■ YOUR GOAL
Reproduce verbatim the lines starting with the line containing "This screenshot has width=2192, height=406." and continuing through the line containing "The width and height of the screenshot is (800, 560).". Omit the pictures from your answer.

[Dataset entries]
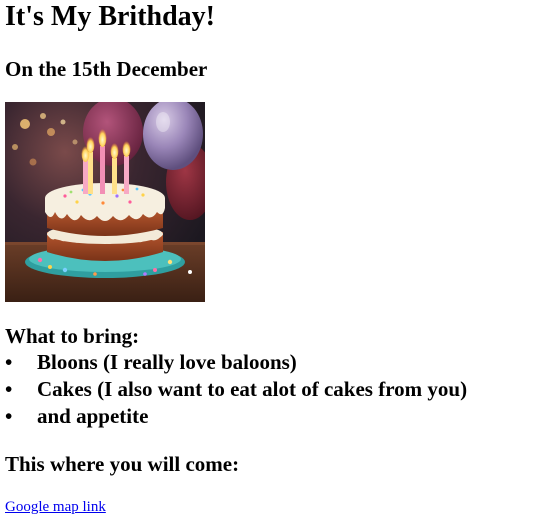 This screenshot has width=540, height=523. Describe the element at coordinates (122, 464) in the screenshot. I see `location-heading: This where you will come:` at that location.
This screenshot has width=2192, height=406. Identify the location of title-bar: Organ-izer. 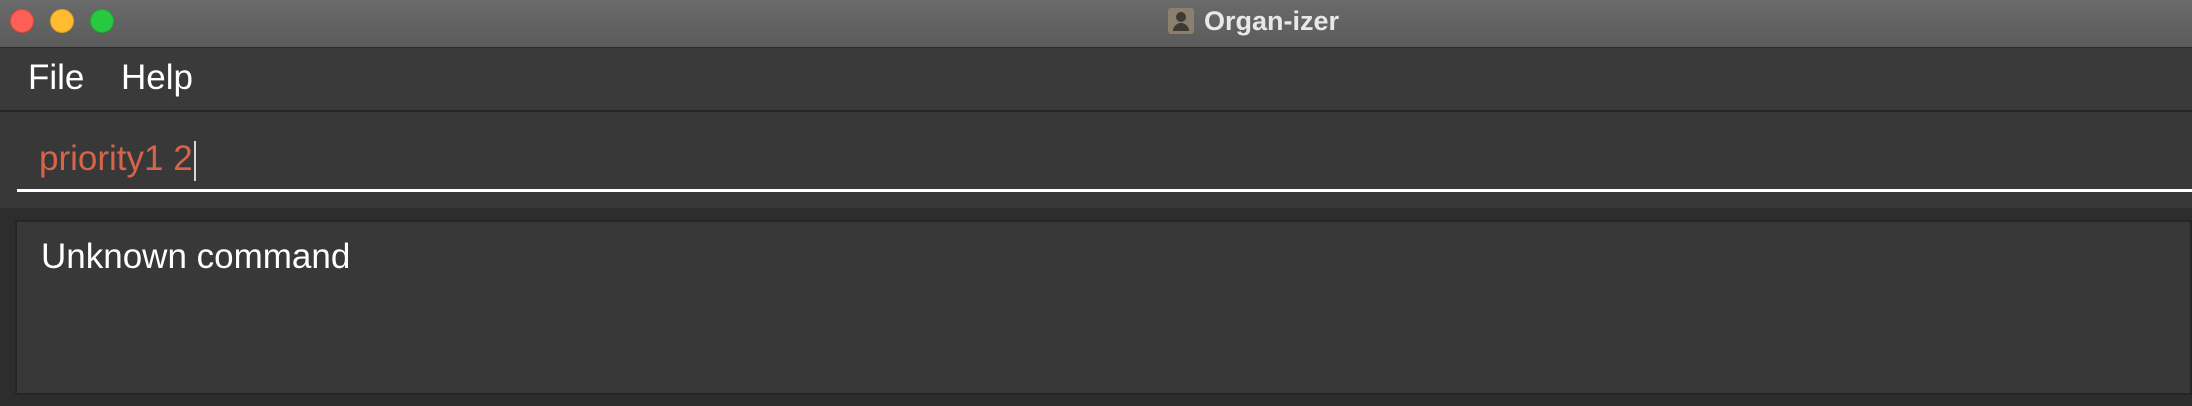
(1096, 24).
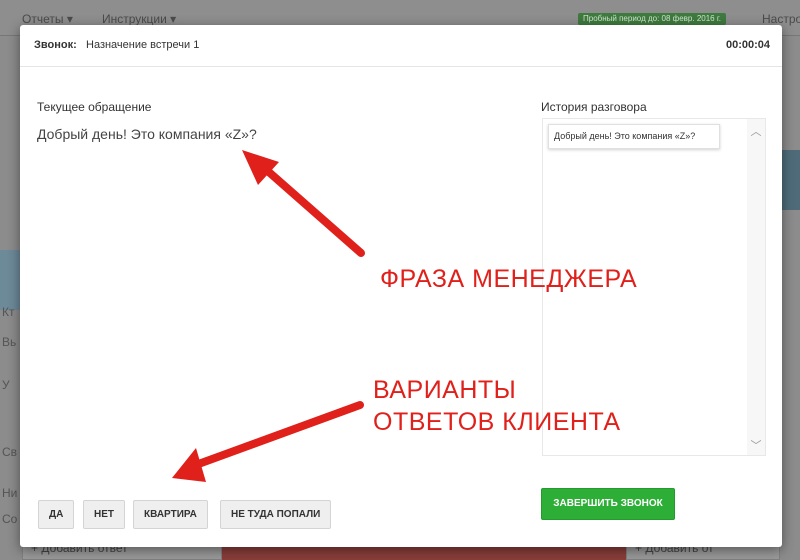 The width and height of the screenshot is (800, 560). Describe the element at coordinates (104, 514) in the screenshot. I see `answer-no-button: НЕТ` at that location.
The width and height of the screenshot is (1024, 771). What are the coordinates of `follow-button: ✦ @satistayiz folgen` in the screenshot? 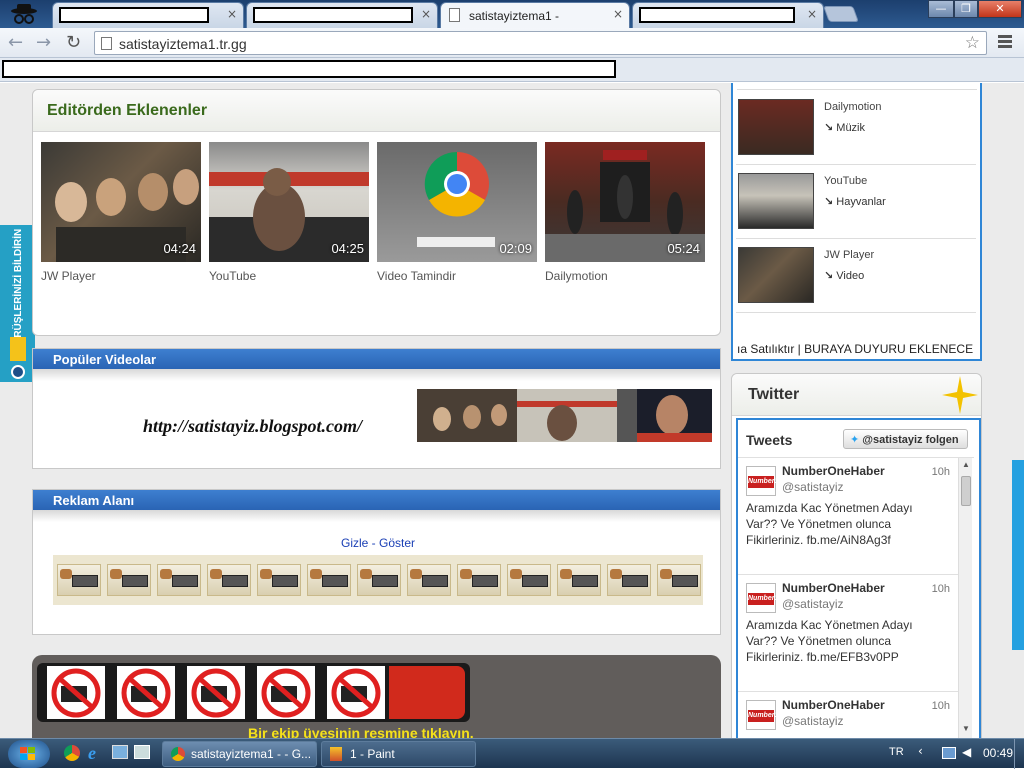 It's located at (906, 439).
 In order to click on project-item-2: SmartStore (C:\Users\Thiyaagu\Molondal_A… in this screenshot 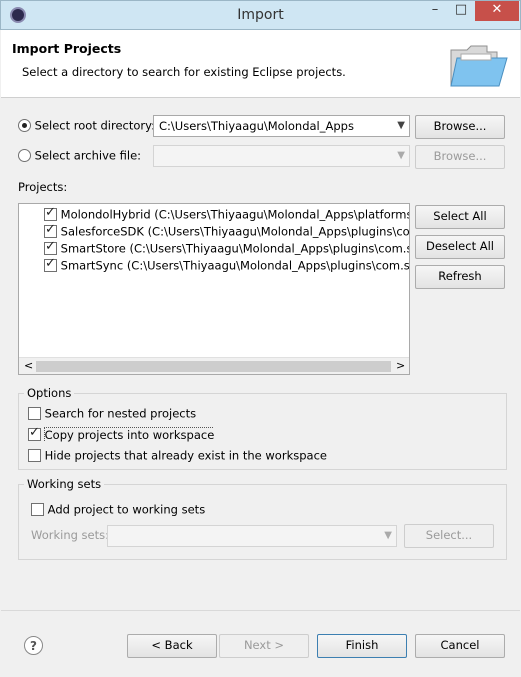, I will do `click(227, 248)`.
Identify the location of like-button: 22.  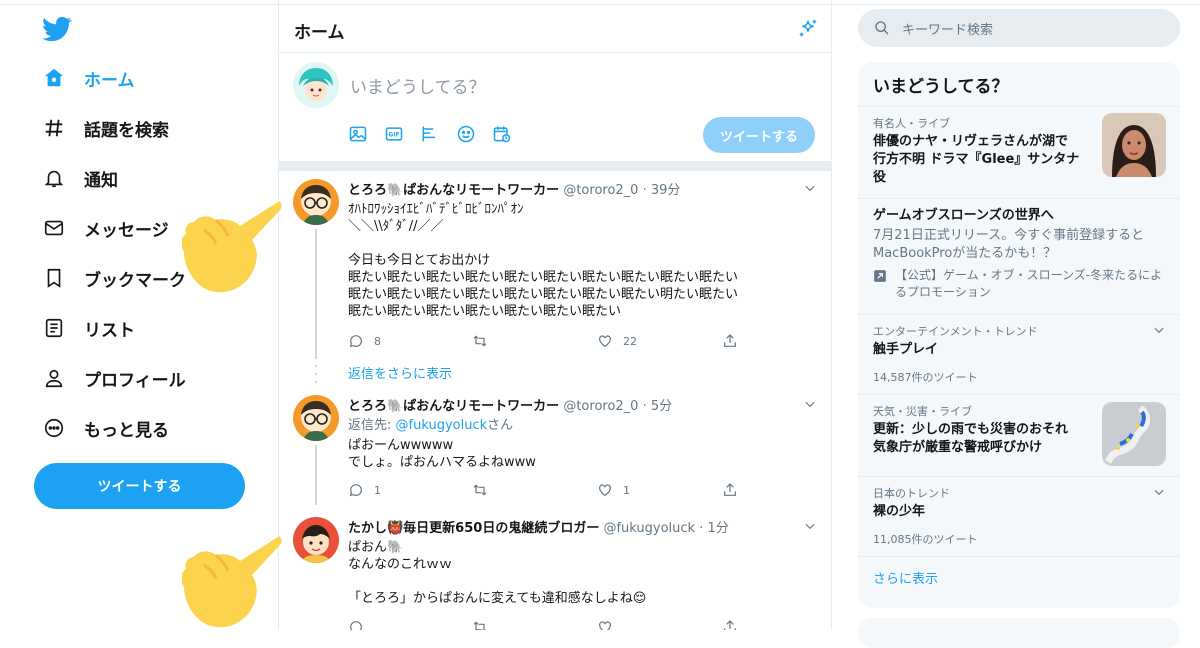
(617, 341).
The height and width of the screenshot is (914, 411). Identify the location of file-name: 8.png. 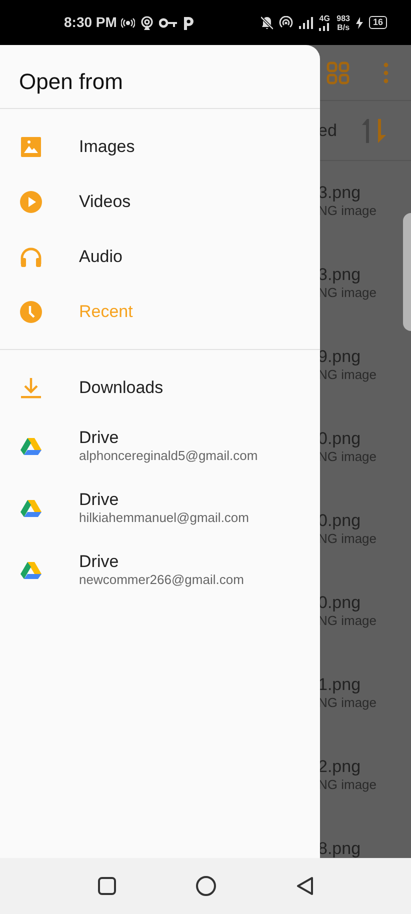
(340, 848).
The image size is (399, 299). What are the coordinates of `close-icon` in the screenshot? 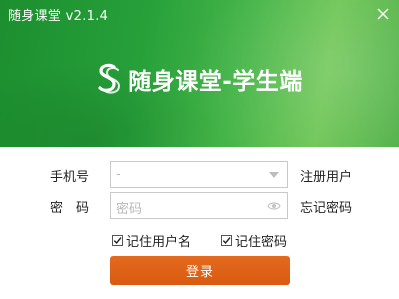 It's located at (383, 14).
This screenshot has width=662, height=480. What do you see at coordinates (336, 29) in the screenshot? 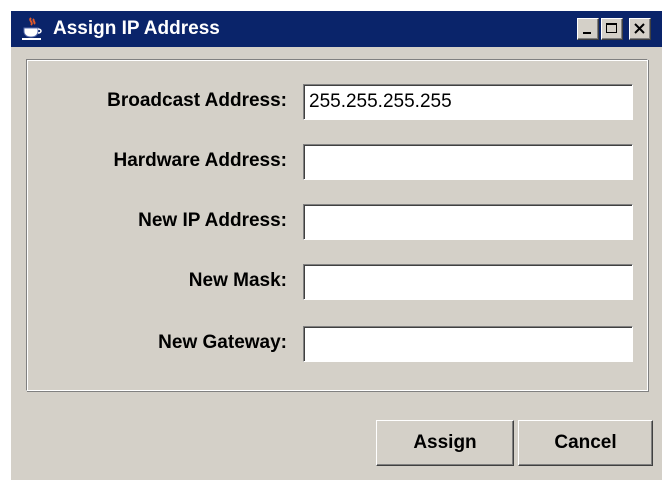
I see `title-bar: Assign IP Address` at bounding box center [336, 29].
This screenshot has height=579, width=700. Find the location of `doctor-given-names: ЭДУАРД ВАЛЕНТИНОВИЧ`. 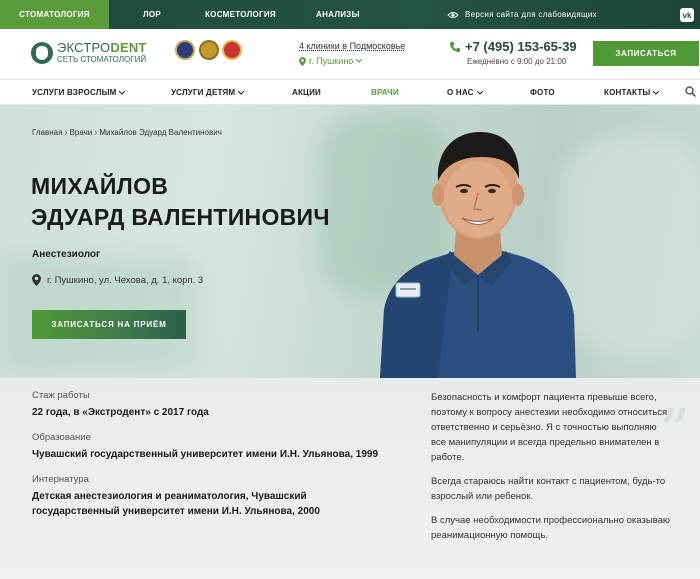

doctor-given-names: ЭДУАРД ВАЛЕНТИНОВИЧ is located at coordinates (180, 217).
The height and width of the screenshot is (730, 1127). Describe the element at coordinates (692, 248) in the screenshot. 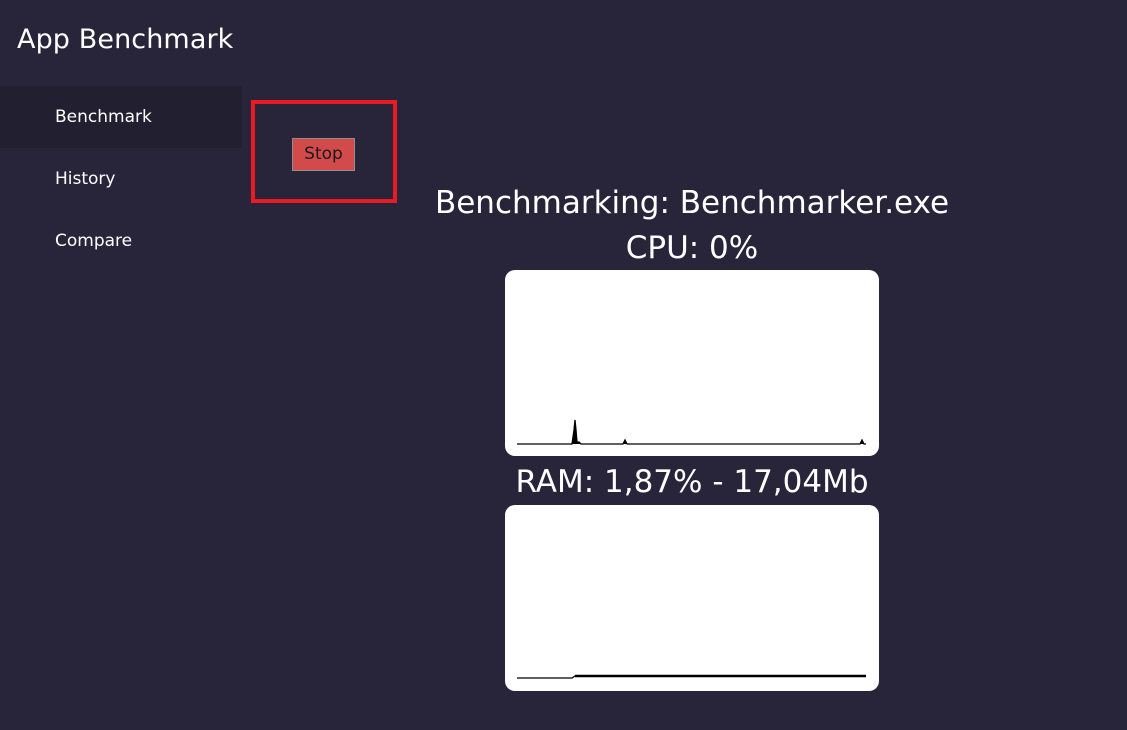

I see `cpu-label: CPU: 0%` at that location.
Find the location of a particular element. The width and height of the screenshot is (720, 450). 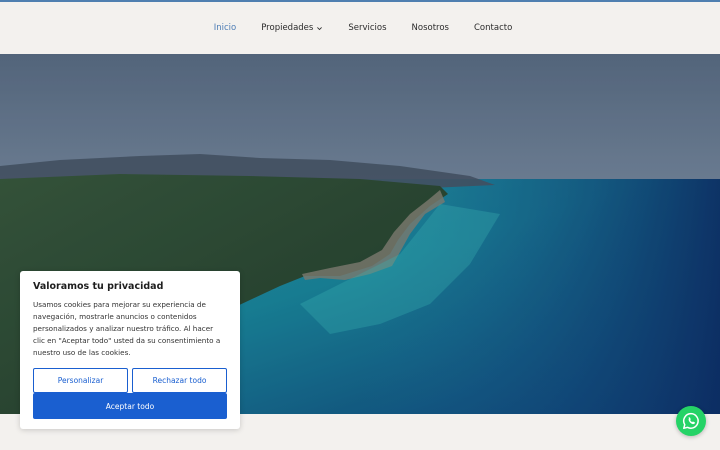

nav-item-nosotros: Nosotros is located at coordinates (430, 28).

■ RESPONSE TO THIS TASK
This screenshot has width=2192, height=406. Identify the location of title-bar: Organ-izer. 
(1096, 24).
 The width and height of the screenshot is (800, 560). Describe the element at coordinates (104, 514) in the screenshot. I see `answer-no-button: НЕТ` at that location.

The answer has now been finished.